TO DO
1 - Copy the passage of the Pride Week interview starting with "Pride Week Interview" and going on through "do you reply?".
2 - Carry on the Pride Week interview from the point where it stops.

EXCERPTED PASSAGE
Pride Week Interview with Elina Nissinen and Oskari Ruuska: University staff want feedback and have supported student initiatives
Helsinki Pride is celebrated from 28th of June to 4th of July 2021. In this series of interviews, four Uniarts Helsinki staff members and students reflect on the standing of sexual and gender minorities through their own experiences, art and more broadly through social debate. This time, we interview Elina Nissinen and Oskari Ruuska, students at the Academy of Fine Arts.
Someone interested in studying at Uniarts Helsinki contacts you and asks how our university relates to sexual and gender minorities. How do you reply?
Elina: Uniarts Helsinki is a big university, and there are sometimes large cultural differences between different academies and degree programs. The educational institution with its policies is a different matter than individuals and their experiences. It is worth asking about the experiences of different people and, above all, of those who are currently studying in a degree program that interests you. Oskari and I cannot represent the experiences of students at a general level.

EXCERPTED RECORDS
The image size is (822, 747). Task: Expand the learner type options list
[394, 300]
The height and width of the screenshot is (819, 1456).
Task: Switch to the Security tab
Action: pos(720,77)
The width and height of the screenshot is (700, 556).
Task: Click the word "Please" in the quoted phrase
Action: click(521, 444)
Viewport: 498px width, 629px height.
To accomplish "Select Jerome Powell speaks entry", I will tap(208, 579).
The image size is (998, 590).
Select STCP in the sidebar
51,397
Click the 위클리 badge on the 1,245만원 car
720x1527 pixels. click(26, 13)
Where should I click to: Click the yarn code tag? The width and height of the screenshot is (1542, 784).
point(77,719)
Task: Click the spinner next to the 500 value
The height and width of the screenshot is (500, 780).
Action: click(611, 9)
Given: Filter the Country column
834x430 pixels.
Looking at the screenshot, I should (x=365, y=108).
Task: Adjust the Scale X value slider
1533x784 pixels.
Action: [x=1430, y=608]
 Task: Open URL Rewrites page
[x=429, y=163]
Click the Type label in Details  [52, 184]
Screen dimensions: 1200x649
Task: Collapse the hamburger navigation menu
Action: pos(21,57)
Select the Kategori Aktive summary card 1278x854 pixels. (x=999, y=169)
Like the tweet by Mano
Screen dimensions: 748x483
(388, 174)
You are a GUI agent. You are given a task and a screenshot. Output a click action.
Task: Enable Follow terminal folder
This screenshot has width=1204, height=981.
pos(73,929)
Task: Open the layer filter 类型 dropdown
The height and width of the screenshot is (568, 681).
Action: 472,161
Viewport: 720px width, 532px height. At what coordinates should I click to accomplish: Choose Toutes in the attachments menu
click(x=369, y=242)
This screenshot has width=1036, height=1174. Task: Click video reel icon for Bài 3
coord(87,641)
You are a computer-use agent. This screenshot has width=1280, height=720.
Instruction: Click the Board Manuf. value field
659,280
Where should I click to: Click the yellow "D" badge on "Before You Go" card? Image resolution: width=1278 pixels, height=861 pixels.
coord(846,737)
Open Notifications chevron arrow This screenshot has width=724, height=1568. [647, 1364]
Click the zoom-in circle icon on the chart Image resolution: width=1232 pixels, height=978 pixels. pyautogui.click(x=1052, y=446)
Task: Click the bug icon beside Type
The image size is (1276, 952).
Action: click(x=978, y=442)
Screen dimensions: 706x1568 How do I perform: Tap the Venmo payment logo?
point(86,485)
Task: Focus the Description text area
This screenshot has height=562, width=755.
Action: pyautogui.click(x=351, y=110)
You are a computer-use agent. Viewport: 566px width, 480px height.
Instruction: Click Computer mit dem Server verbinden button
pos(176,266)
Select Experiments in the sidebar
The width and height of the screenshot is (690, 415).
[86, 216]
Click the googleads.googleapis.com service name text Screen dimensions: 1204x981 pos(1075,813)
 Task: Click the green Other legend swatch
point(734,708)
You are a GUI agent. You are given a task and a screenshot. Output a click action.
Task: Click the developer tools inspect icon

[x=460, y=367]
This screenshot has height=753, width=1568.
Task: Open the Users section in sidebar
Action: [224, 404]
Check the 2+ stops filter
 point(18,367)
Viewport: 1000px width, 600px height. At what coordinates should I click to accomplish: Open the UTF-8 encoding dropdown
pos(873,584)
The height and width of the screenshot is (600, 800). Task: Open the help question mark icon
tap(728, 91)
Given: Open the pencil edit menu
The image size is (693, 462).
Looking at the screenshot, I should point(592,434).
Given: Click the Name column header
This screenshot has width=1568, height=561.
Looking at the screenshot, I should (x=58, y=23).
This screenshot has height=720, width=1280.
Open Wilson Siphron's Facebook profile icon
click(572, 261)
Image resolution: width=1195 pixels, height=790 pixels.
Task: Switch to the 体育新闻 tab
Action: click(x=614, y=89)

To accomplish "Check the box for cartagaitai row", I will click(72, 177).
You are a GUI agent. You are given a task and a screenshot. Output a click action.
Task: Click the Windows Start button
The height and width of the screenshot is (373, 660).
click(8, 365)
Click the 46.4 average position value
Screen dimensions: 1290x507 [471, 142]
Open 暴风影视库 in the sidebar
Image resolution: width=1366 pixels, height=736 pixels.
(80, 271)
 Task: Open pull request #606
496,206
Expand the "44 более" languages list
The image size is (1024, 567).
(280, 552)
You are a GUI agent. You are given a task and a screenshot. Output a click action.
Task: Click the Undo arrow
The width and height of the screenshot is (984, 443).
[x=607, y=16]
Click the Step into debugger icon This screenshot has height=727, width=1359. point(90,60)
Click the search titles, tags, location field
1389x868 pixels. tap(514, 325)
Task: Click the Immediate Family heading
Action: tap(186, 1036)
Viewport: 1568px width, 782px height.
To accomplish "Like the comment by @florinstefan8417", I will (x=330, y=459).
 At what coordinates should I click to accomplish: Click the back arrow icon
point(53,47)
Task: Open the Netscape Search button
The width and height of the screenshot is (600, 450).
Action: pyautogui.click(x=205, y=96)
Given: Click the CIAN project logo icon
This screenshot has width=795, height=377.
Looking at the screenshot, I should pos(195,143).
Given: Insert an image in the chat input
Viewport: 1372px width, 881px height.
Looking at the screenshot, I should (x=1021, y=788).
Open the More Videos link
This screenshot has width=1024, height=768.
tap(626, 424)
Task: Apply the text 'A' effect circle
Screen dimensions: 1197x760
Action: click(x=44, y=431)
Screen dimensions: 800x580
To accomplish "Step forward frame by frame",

RESULTS IN ORDER
1 -
Pride Week Interview with Elina Nissinen and Oskari Ruuska: University staff want feedback and have supported student initiatives
Helsinki Pride is celebrated from 28th of June to 4th of July 2021. In this series of interviews, four Uniarts Helsinki staff members and students reflect on the standing of sexual and gender minorities through their own experiences, art and more broadly through social debate. This time, we interview Elina Nissinen and Oskari Ruuska, students at the Academy of Fine Arts.
Someone interested in studying at Uniarts Helsinki contacts you and asks how our university relates to sexual and gender minorities. How do you reply?

2 -
Oskari: Students have really varied experiences of Uniarts. For example, the experiences of those that are part to gender minorities have not been very good, as I understand and have heard. In my experience, students find it difficult to identify and address harassment. University support is needed here. During my own studies, the discussion has become a little better. The problems and harassment experienced by minorities are talked about more openly than five years ago when I began my studies at the Academy of Fine Arts. Some practical steps have also been taken, such as the naming of additional harassment contact persons. University staff want feedback and have supported activities that students have initiated.
How can we shed more light on the situation and experiences of sexual and gender minorities at Uniarts?
Elina: Students have been proactively seeking ways of improving the situation around sexual and gender minorities at Uniarts. It would be important for Uniarts to provide knowledgeable, compulsory, and regular training for staff on equal treatment of LGBTQI+ people. For example, familiarization with up-to-date vocabulary and language use is important. The same, of course, applies to equality work against racism and ableism, i.e., discrimination on the grounds of disability, and to the prevention of discrimination within the university and in admission processes. It would also be important to add queer-feminist theory and diversity in general in the curriculum. For example, the teaching of art history is the repetition of the traditional story of a white, Western cisgender heterosexual male artist. We need histories told in different voices, including the perspectives of sexual and gender minorities.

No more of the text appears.